Why the statues? What did I know of statues? There was, as I recall, only one statue in the small town where I was growing up, of a World War I soldier, commemorating the war dead. It did leave a deep impression on me. We might have seen more statues on a trip to Ottawa; but if so, I cannot remember.
Gananoque, my home town, was also famous for its pink granite. There was a stonemason’s yard on the main street with a display of tombstones.
This, along with the war memorial, seems to me the most likely origin of statueland. It was the land of the dead. Perhaps this is why I have always felt a particular fondness for Remembrance Day.
I rather think that Wonderfulland emerged from our—perhaps only my—intimation that there was a heaven. This might have been instinctive, or rather instilled by God. Or it might have been the result of an early Catholic education.
I thought of Wonderfulland the other night while listening to Bruce Springsteen. I had not thought of it, I imagine, for years. Yet the thought came to my mind, out of nowhere, that this was someone who had visited Wonderfulland. There were hints of it in his music and his voice—not anything explicit, but a mood. It was a mood I knew well, I realized, from other art.
The mark of great art is that it has this sense of Wonderfulland about it. Michelangelo has it; it is all over the Sistine ceiling. Shakespeare often openly refers to it; it is his “green world.” Hans Christian Andersen knows it intimately, and his stories describe it in detail. It is where all fairy tales are set. Romanesque art is the art of Wonderfulland. Chagall paints it. Kurelek paints it. Sendak paints it. Blake paints it, and writes about it. Other writers who clearly know it well include Cervantes; Don Quixote is all about the difference between Wonderfulland and the imperfect diurnal world. Yeats, Stevenson, Coleridge, Hesse, Carroll, Dostoyevsky, H.G. Wells, all write about it. It is where the Krishna Gopala cycle takes place. Arthur Koestler chronicles it in non-fiction.

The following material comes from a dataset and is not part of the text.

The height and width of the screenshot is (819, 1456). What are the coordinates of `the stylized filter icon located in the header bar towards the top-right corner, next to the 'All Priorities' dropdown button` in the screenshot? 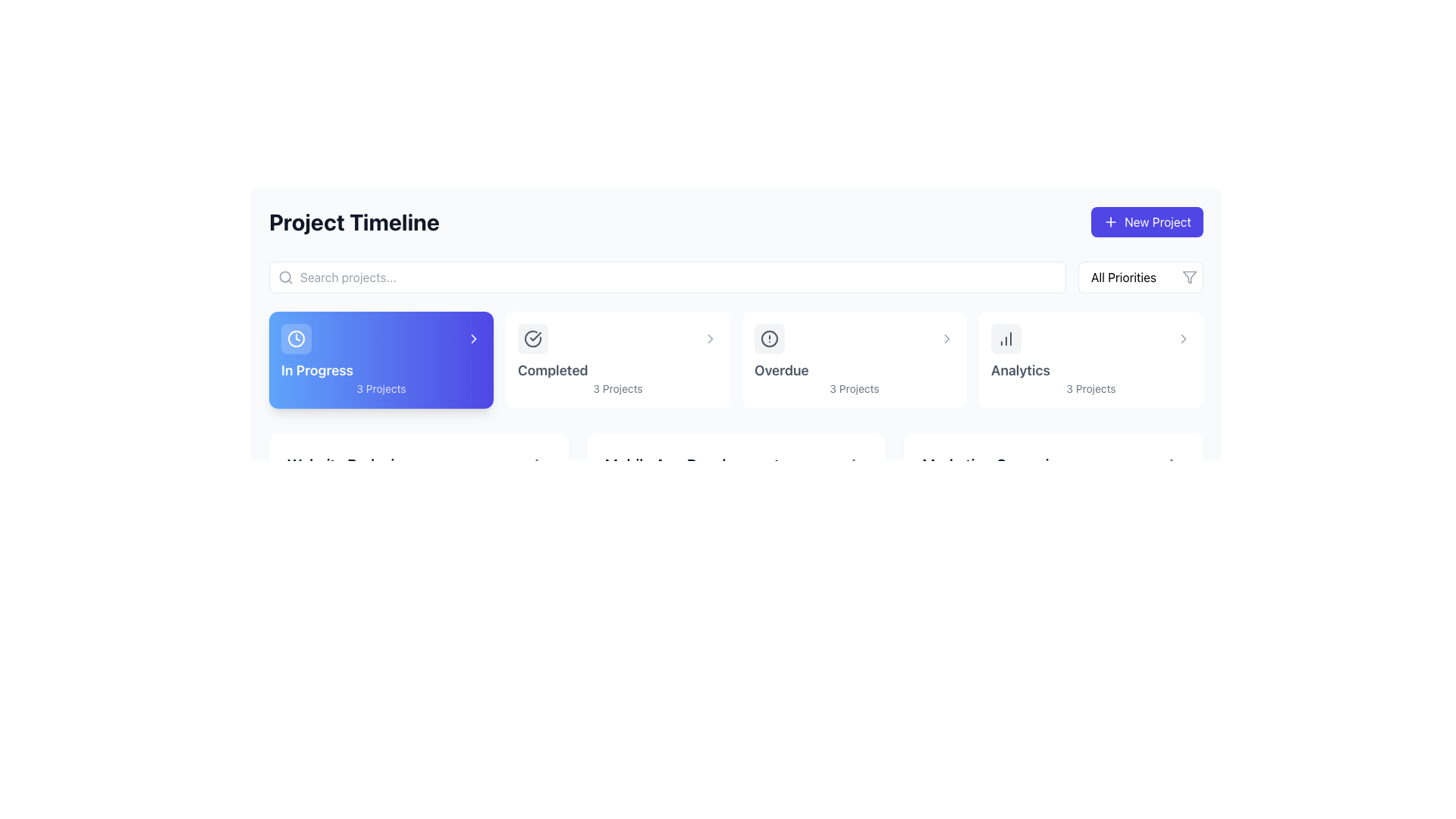 It's located at (1189, 278).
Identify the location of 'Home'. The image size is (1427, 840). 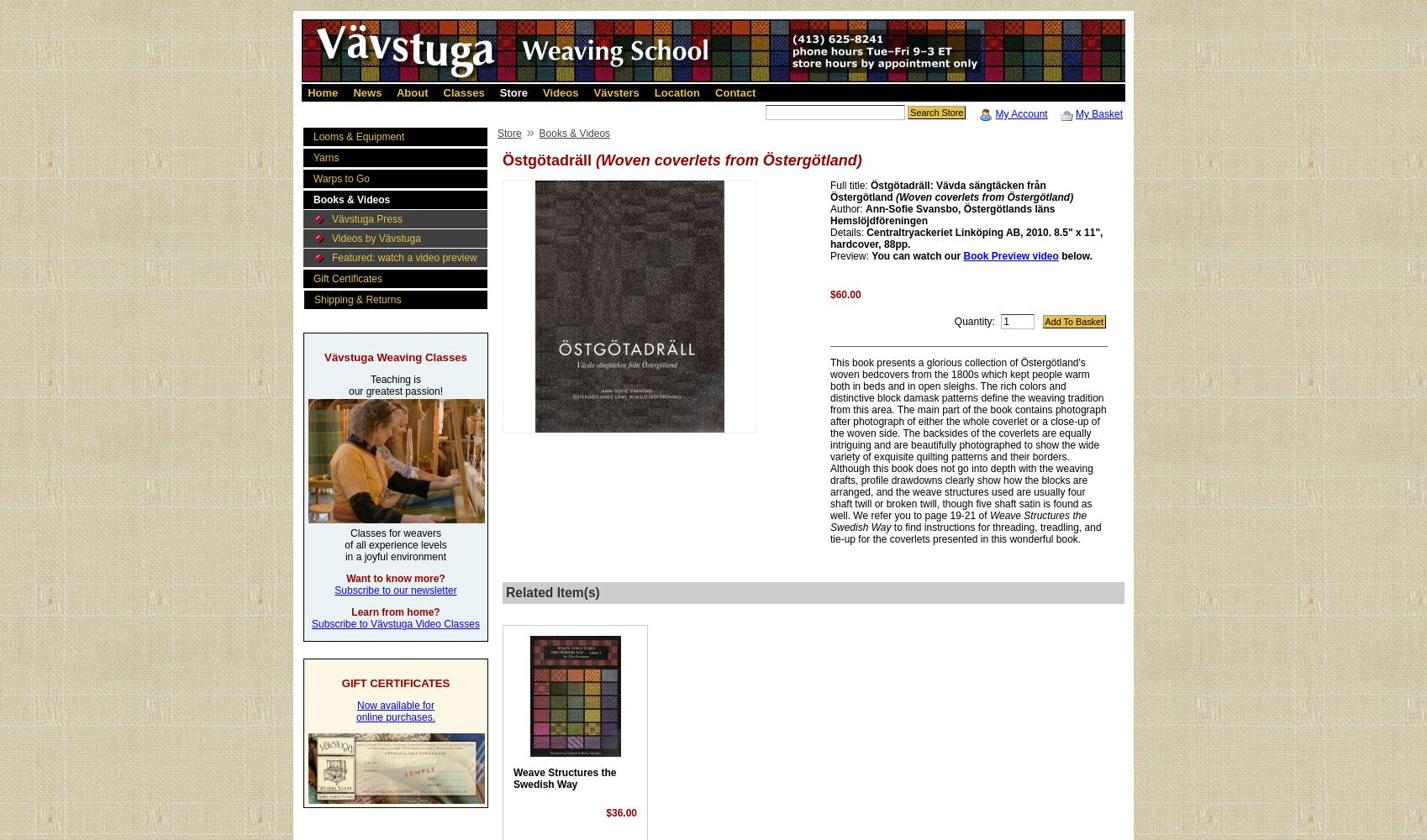
(322, 92).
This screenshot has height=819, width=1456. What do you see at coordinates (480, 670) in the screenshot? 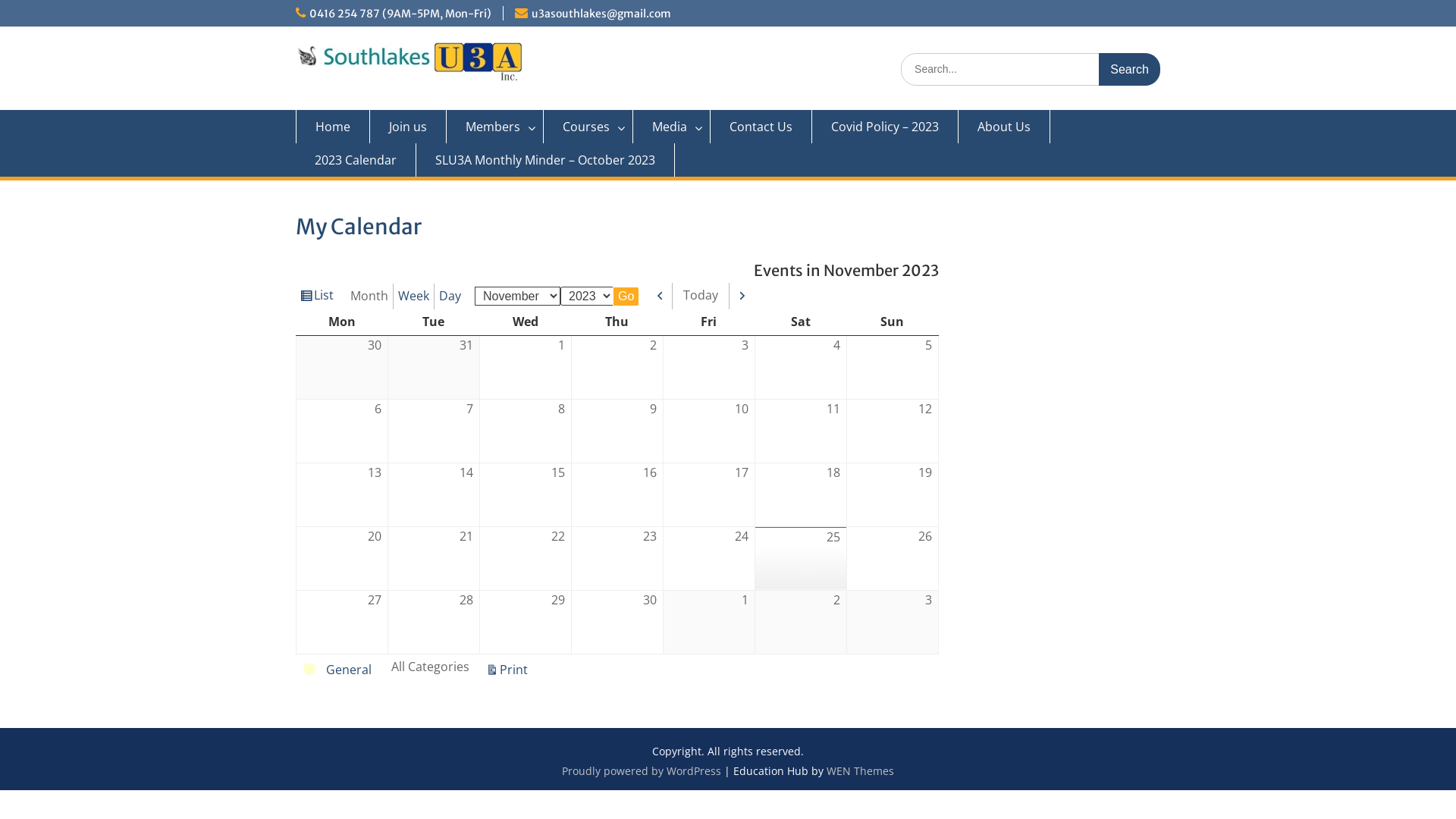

It is perhaps most present in music. I hear it in Cohen, Dylan, George Harrison, Eric Clapton, Diana Krall, Whitney Houston, Prince, Sinead O’Connor, Ian Tyson, Mark Knopfler, Willie Nelson, Norah Jones, Buffy Sainte-Marie. It is everywhere in classical music. They say all art aspires to the condition of music; they speak of the music of the spheres, and of angels playing harps and blowing trumpets. Perhaps this is why: music among the arts is able most accurately to express the nature of heaven.
“Realistic” art is an absurd and a philistine idea. The purpose of true art is not to show the world, not to “hold the mirror up to nature,” other than to shame it. It is to open a window to a vista of Wonderfulland.
Another insight: those who most experience Wonderfulland are inevitably going to be the most dissatisfied with life here below. The contrast is too intense. At the same time, God seems to give the clearest vision of Wonderfulland to those who are suffering, like Andersen’s Little Match Girl, in this life.
“Socrates: And now, I responded, consider this: If this person who had gotten out of the cave were to go back down again and sit in the same place as before, would he not find in that case, coming suddenly out of the sunlight, that his eyes were filled with darkness?"